Error loading MacroEngine script (file: TDCMiniSearchwithdropdown.cshtml)

How do you assess conditions in rented properties?

Council Officers can be asked to visit a property by a tenant, an owner, or a neighbour. 

Our Officers can also visit during routine surveys of the district, when they suspect there maybe a hazard in the property.

Each officer of the Private Sector Housing Team has the authority to request access to a property when they believe a health and safety hazard exists.

What happens if the problem is serious?

Where a problem might be extremely serious, Private Sector Housing Officers have the power to gain access without the authorisation of the owner.

What happens in the inspection?

Our Officers will make a full inspection, looking at the whole of the living accommodation, the garden, access paths, and any areas shared with other properties or dwellings (such as the common hallway and stairs in a block of flats). 

The officer will record the faults found at the property that could lead to any of the hazards detailed in the Hazard Profiles table.

What is a fault?

A fault is identified as part of the property, such as the heating, which is in disrepair, poorly maintained or poorly designed.

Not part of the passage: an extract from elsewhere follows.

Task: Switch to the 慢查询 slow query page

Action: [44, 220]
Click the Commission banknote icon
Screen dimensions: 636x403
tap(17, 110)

What happens after the inspection?

Following the inspection, the officer will go back to the office and carry out an assessment of each hazard.   They will consider the likelihood of an accident happening and then consider the possible effect it could have on the health of a vulnerable person such as the elderly or very young.

How are hazards measured?

Each hazard is given a score, and then given a representative banding between A-J.

  • Any hazard falling within A and C is called a Category One hazard.
  • Any hazard falling within D and J is called a Category Two hazard.

Category One Hazards

The Council has a mandatory duty to deal with category one hazards. To deal with them an officer must respond by taking enforcement action, or by giving advice.

  • A category one hazard is considered to be serious, as a result it is more likely enforcement action would be taken to reduce the hazard.
  • A schedule of work would be identified. This will only be work that is needed to deal with the hazard and to help reduce the possibility of an accident occurring.

Category Two Hazards

  • The Council has a discretionary power to deal with category two hazards. This means they may give advice, or take enforcement action.
  • A schedule of work may be produced.  This will only identify work that is needed to deal with the hazard and will help to reduce the possibility of an accident or health effect occurring.

Thanet District Council has taken the decision to reduce all hazards as far as possible but will ensure the work required is proportionate.